Is Sir Martin Sorrell, chief executive of WPP, justified in defending his £12.9m pay deal?


Jeffrey Rosen

WPP believes in rewarding performance. Sir Martin Sorrell’s compensation is 85 per cent performance related, with a five year co-investment plan which rewards only superior performance and requires him to take a financial risk rather than benefit from one-way options. Sorrell has no notice period, thereby ensuring no reward for failure. The group’s operations are truly global – across 108 countries – with less than 10 per cent of its revenues and profits being in the UK. We have therefore benchmarked primarily against our international competitors, but have also gone further in respect of ensuring as high a percentage of the package as possible is in the form of shares that have to be held for either a minimum of two years, as in the short-term investment plan, or tied up for five years, in the co-investment plan. We believe this gives an overall package wholly aligned with shareowners.

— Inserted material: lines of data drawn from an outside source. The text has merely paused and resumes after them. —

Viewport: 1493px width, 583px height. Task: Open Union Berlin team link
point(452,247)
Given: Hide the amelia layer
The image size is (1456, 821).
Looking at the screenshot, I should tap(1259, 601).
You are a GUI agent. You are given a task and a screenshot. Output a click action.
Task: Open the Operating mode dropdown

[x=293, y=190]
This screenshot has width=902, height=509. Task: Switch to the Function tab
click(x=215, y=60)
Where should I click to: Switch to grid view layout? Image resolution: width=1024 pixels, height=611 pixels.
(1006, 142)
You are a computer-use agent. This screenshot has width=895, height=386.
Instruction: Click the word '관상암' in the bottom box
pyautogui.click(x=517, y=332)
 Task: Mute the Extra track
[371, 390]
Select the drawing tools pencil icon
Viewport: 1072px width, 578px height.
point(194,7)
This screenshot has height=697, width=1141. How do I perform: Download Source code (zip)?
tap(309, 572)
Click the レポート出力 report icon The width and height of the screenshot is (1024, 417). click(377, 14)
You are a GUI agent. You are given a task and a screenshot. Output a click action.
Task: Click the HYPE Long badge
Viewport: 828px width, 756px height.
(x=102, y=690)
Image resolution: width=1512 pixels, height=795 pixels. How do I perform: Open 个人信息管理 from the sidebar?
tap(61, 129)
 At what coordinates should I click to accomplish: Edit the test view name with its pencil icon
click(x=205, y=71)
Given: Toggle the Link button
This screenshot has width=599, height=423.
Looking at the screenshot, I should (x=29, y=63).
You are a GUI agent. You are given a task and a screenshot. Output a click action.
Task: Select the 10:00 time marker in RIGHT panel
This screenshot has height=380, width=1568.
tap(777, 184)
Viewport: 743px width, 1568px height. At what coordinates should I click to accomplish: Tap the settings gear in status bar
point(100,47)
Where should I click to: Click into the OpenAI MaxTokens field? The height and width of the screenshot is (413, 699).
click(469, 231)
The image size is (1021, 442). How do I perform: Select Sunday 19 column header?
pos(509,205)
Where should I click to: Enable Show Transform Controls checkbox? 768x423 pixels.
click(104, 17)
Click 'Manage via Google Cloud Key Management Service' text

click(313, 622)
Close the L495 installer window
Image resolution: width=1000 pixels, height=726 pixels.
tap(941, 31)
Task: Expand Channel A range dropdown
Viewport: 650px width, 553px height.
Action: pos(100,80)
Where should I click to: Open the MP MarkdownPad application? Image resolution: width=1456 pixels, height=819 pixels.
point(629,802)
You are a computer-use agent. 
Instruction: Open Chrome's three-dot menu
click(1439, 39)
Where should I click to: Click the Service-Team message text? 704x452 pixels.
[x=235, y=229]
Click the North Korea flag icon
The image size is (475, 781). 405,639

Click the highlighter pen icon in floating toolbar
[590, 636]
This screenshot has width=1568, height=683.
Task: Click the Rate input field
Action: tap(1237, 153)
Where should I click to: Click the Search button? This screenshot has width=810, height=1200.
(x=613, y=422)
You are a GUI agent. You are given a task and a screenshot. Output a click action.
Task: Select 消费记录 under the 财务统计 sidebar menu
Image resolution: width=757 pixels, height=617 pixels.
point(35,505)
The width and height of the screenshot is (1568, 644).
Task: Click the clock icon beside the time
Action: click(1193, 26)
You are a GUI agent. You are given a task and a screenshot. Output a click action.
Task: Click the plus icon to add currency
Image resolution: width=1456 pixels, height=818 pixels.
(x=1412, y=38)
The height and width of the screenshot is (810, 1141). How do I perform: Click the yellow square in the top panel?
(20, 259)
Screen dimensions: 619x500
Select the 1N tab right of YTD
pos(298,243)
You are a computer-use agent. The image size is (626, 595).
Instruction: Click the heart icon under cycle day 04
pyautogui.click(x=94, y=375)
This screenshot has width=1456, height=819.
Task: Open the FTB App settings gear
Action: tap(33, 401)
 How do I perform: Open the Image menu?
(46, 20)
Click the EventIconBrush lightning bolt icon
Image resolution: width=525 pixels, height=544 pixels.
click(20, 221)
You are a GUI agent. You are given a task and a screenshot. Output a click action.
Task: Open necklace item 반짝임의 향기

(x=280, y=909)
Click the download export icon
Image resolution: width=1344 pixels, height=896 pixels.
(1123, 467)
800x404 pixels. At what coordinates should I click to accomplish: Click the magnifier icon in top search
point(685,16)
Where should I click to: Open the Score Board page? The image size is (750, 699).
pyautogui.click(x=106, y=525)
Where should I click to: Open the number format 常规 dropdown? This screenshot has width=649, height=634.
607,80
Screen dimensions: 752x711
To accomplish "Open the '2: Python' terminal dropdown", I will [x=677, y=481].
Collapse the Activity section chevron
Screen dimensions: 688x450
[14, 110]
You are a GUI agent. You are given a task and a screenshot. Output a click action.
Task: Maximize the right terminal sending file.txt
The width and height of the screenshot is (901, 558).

Jeffrey Rosen is chairman of WPP’s compensation committee.


Alan MacDougall

Shareholders need to be aware of the individual circumstances of each company, and many will want to take a view of executive remuneration that takes account of this. However, companies also frequently argue that they face unique circumstances, and use the need to pay the market rate to justify large hikes. If shareholders accede to large increases in base pay, and maximum awards under incentive schemes, at every company that makes these arguments, then there is a danger that rewards across the board are artificially, and significantly, inflated. In addition, the dangerous divide between boardrooms and the rest of society will widen ever further. WPP can’t be surprised at shareholder opposition to changes to its remuneration policy. In the current environment, these were always going to be controversial. That is why we have recommended our clients vote against the remuneration report.

Alan MacDougall is managing director of Pirc.